--- START QUOTED PASSAGE ---

# Labor Ban



## Zain15

Hi all,

I have a very urgent issue to be resolved, please help me if anybody of u good people can, I am working here in Sharjah since last 7 months, I have limited contract for 2 years (I think which is said bounded also) but now I am getting much better opportunity, what if I quit this job? I am a Computer Engineer and getting 14+ offer, I think there is clause in the Labor law that if your getting 14+ on bachelors degree then there will be no ban. Please advise about labor ban or company ban...
and yeah new employers are in Dubai Free Zone...


----------



## rsinner

why don't you ask the PRO of the new employer about the labour ban? 
If it is so urgent, you could also ask the Ministry of Labour (contact details on the website Ministry of Labour). For such a crucial (and "urgent") decision, and given the ever evolving rules, better to get advice right from the source.
Free zone - most likely no ban. But who knows for sure.


----------



## Zain15

rsinner said:


> why don't you ask the PRO of the new employer about the labour ban?
> If it is so urgent, you could also ask the Ministry of Labour (contact details on the website Ministry of Labour). For such a crucial (and "urgent") decision, and given the ever evolving rules, better to get advice right from the source.
> Free zone - most likely no ban. But who knows for sure.


Hi,

Thanks for replying...actually i am confused between the types of bans, about labor ban 
ok it wont effect on free zone, but what about company ban, since I have a limited contract, if company imposed ban then what will happen? any suggestions please...

--- END QUOTED PASSAGE ---

• TASKS TO CARRY OUT:
a) In the labor ban thread, how long has Zain15 been working in Sharjah?
b) Continue the labor ban thread from where it stops.

--- START INFORMATION SUPPLIED ---

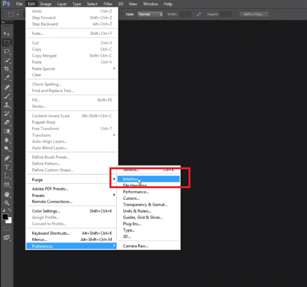Select the Eyedropper tool
307x287 pixels.
(x=7, y=78)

--- END INFORMATION SUPPLIED ---

• ANSWERS BY TASK:
a) Seven months.

b)
----------



## riazjee

I think it should be fine but as someone suggested, it would be better to check with the new company explaining them the situation.


----------



## qtchick

Zain15 said:


> Hi all,
> 
> I have a very urgent issue to be resolved, please help me if anybody of u good people can, I am working here in Sharjah since last 7 months, I have limited contract for 2 years (I think which is said bounded also) but now I am getting much better opportunity, what if I quit this job? I am a Computer Engineer and getting 14+ offer, I think there is clause in the Labor law that if your getting 14+ on bachelors degree then there will be no ban. Please advise about labor ban or company ban...
> and yeah new employers are in Dubai Free Zone...




Hi,

You should not have any ban. Your salary is higher and new company is in Free zone. But getting out of this contract will need you to pay 45 days salary as compensation.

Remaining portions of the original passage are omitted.